Bailey, 57, editor of the Oakland Post, a black weekly newspaper, was shot Aug. 2 on his way to work. His alleged killer, 19, was a foot soldier in a local institution, Your Black Muslim Bakery, an ambitious social welfare project that court records show was deteriorating into a criminal enterprise. Police allege that he was angry that Bailey was preparing to write critically about the bakery.
Bailey's death has shaken Oakland's black elite. Bailey was a member of their fraternity and, like them, had promoted Oakland's transition from 1970s crucible of black power to African American establishment showcase.
"This was sort of the Oakland version of a fatwa," said Ishmael Reed, the poet and author of two books on Oakland. "This will wake up the African American elite, because they could be next. They feel very vulnerable now, after hundreds of people have been killed in the streets."
More than 700 people turned out on Wednesday for Bailey's funeral, which doubled as a collective action against the fact that nine out of 10 black murder victims are slain by other blacks. "Stop Black on Black Violence," read a sign held by one mourner.
"What's happening nowadays is kind of startling to the whole city," said Phil Baker, 60, who wore the black leather vest of the East Bay Dragons motorcycle club, a mainstream civic group in Oakland.
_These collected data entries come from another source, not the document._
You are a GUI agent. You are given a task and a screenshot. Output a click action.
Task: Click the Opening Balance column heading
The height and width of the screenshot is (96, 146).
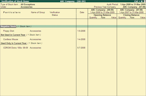tap(102, 15)
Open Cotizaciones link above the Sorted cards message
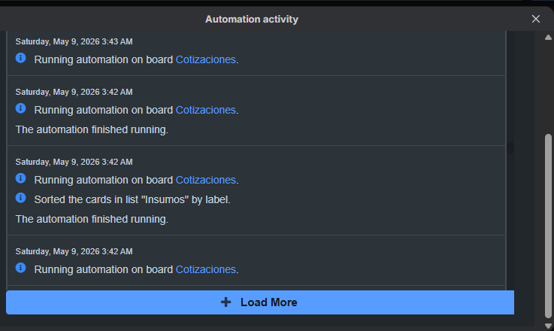 pyautogui.click(x=206, y=180)
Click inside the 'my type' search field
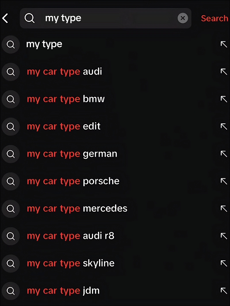 [x=105, y=18]

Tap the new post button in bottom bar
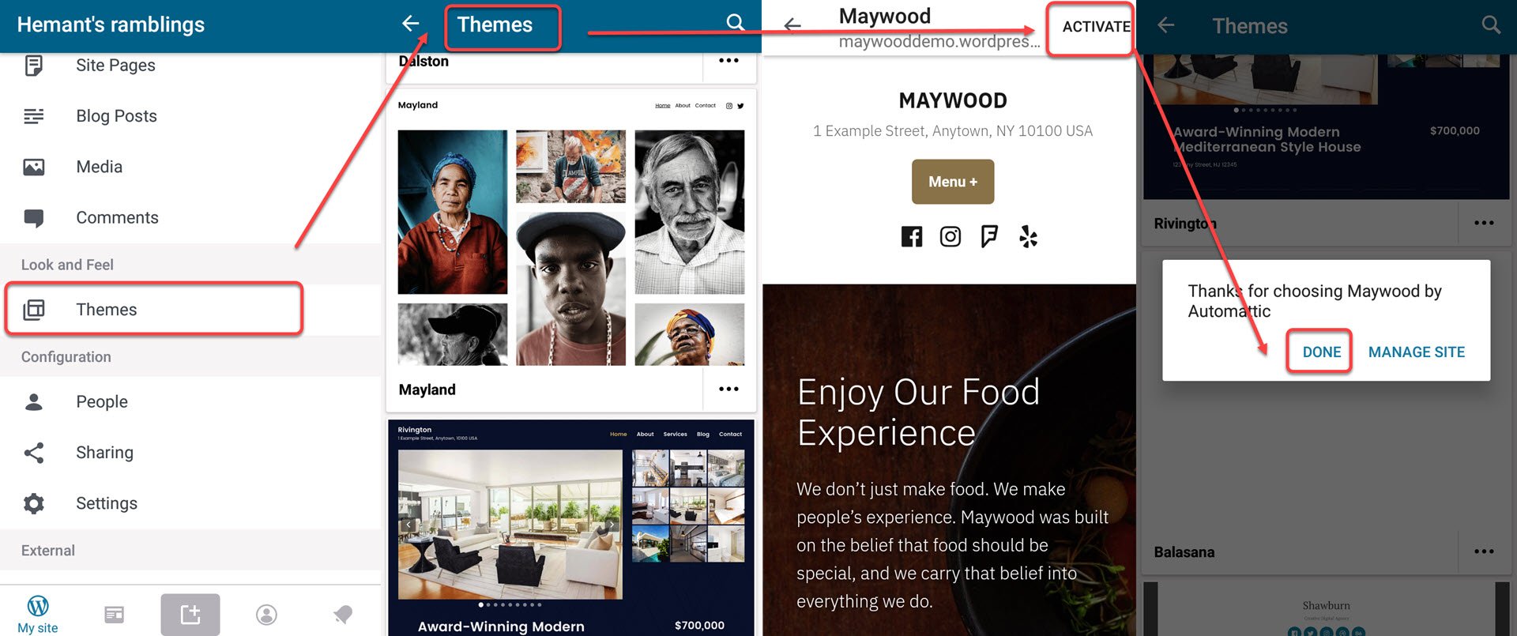pos(190,614)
At the pulpit, Mayor Ron Dellums summoned state help to patrol streets where seven more men were killed in the two days after Bailey was slain.
"It's breathtaking what's happening here," Baker said.
Bailey came of age when the city's black population, much of which was mired in poverty since the shuttering of naval yards after World War II, was organizing itself against a white power structure that recruited Southern whites for its police force. At local Merritt College, Bailey asked a journalism professor whether he would be more useful writing for a newspaper or joining the Black Panthers, the militant movement that emerged in Oakland to confront police power head-on.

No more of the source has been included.